Court Opinion

ID: 7946493
Source: CourtListenerOpinion
Date Created: 2022-09-08 23:21:04.465711+00
Date Added: 2024-06-11T16:33:57.075027
License: Public Domain

Bird, J.
I concur in the opinion of Mr. Justice Hooker save in that part of it wherein he holds as error the following instruction of the trial court :
“ But here is a case where two men were driving along, and the driver knew the car was back of him, and coming, and the motorman knew the team was ahead of him, and somewhere it must turn upon this; they had some knowledge that there was a curve in that track. Both of them had that knowledge equally, I think, and they had some knowledge that if the man kept on in his regular *105way that he must cross somewhere, so I will leave that question, going on that curve in a little different way than a man turning square onto a straight track, or onto any track without any notice to the motorman.”
The distinction which the trial court drew between the situation as it appeared there, and the situation where a traveler turns suddenly to cross a track without warning to the motorman, was, in my opinion, well taken.
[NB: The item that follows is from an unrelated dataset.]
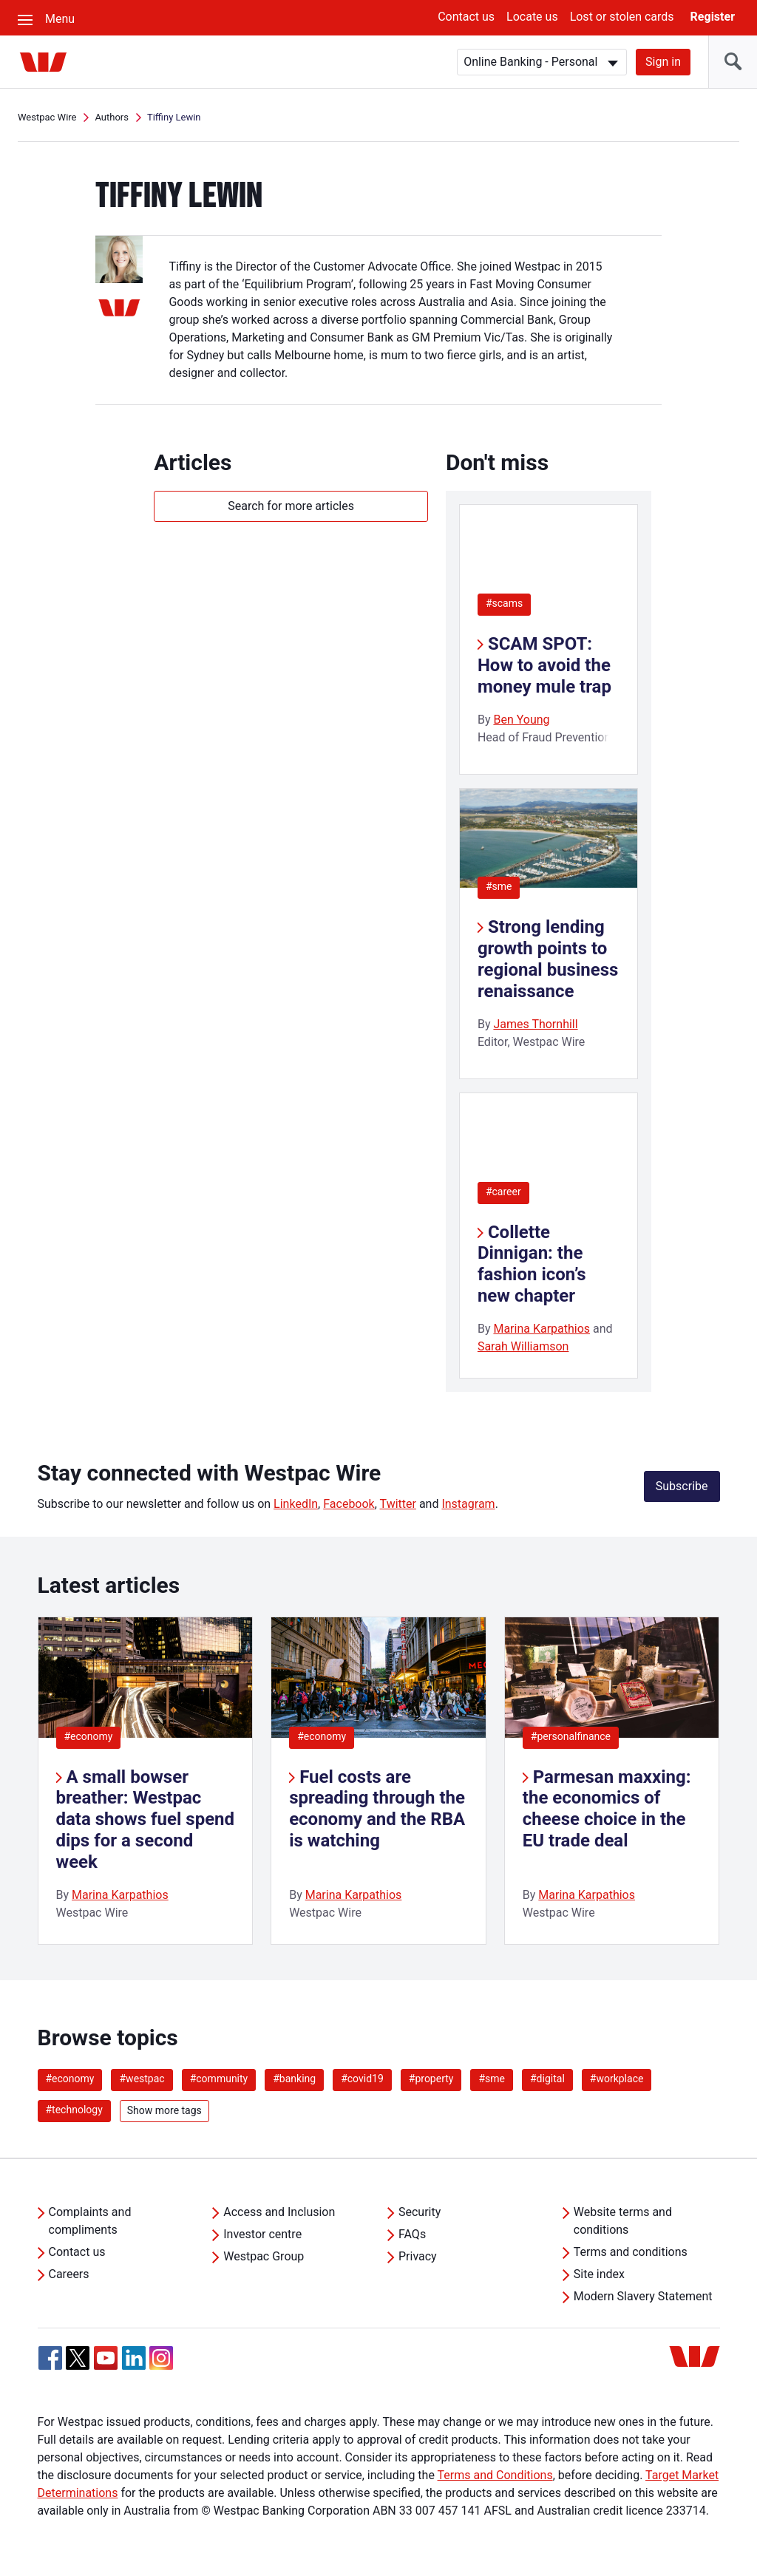 Image resolution: width=757 pixels, height=2576 pixels. Describe the element at coordinates (377, 1809) in the screenshot. I see `Fuel costs are spreading through the economy and the RBA is watching` at that location.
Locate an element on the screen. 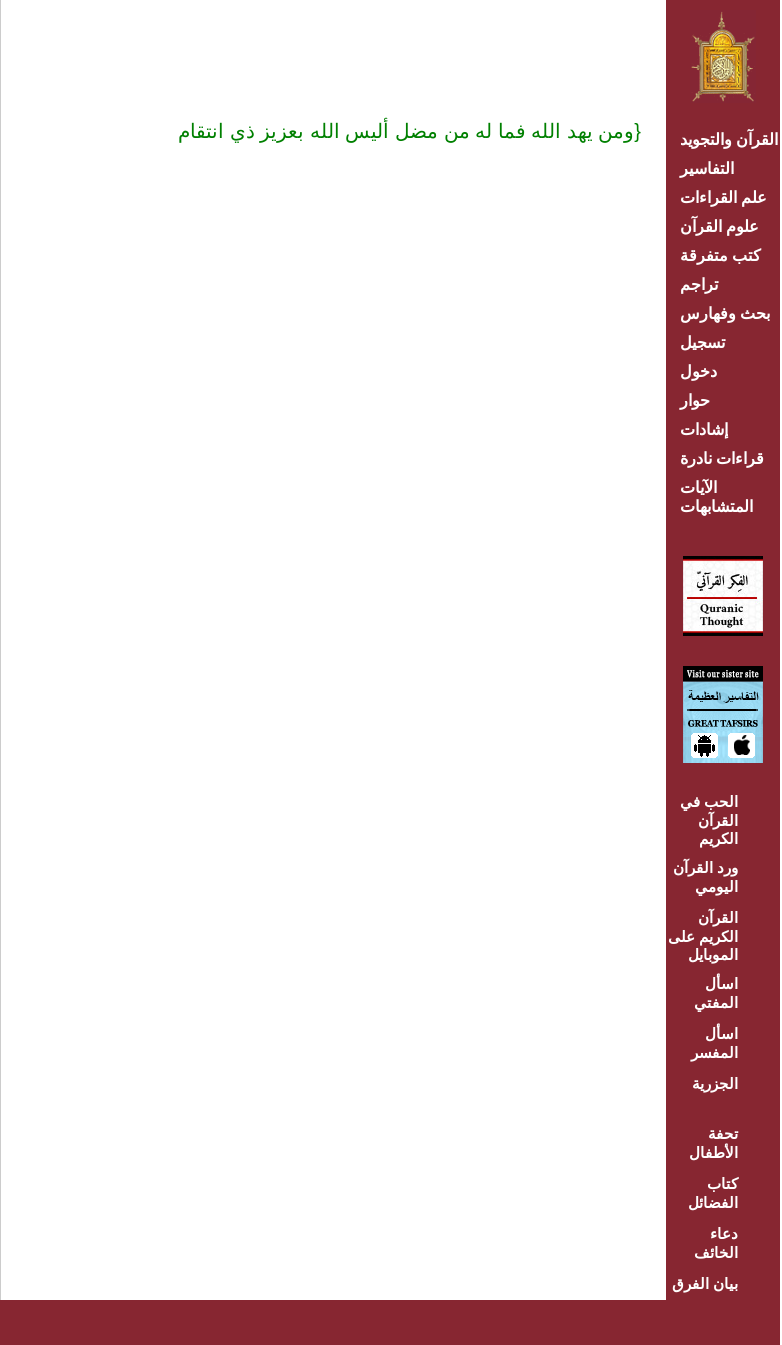 The width and height of the screenshot is (782, 1345). إشادات is located at coordinates (704, 429).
The motorman knew the plaintiff was nearly at the end of the traveled way where he would have to cross the tracks if he kept going in the same direction. The motorman says he expected plaintiff would cross the track at that point or that he was not taking any chances on his not doing so. This situation is decidedly different from one where a traveler turns suddenly and without warning to cross a track ahead of an oncoming car. In one case the motorman is warned by the knowledge that plaintiff must cross, in the other the motorman has no warning of an intention to cross. In my opinion the trial court did well to point out this distinction.
In taking the view that no error was committed by the trial court in giving this instruction, it follows that the case should be affirmed.
Moore and Blair, JJ., concurred with Bird, J.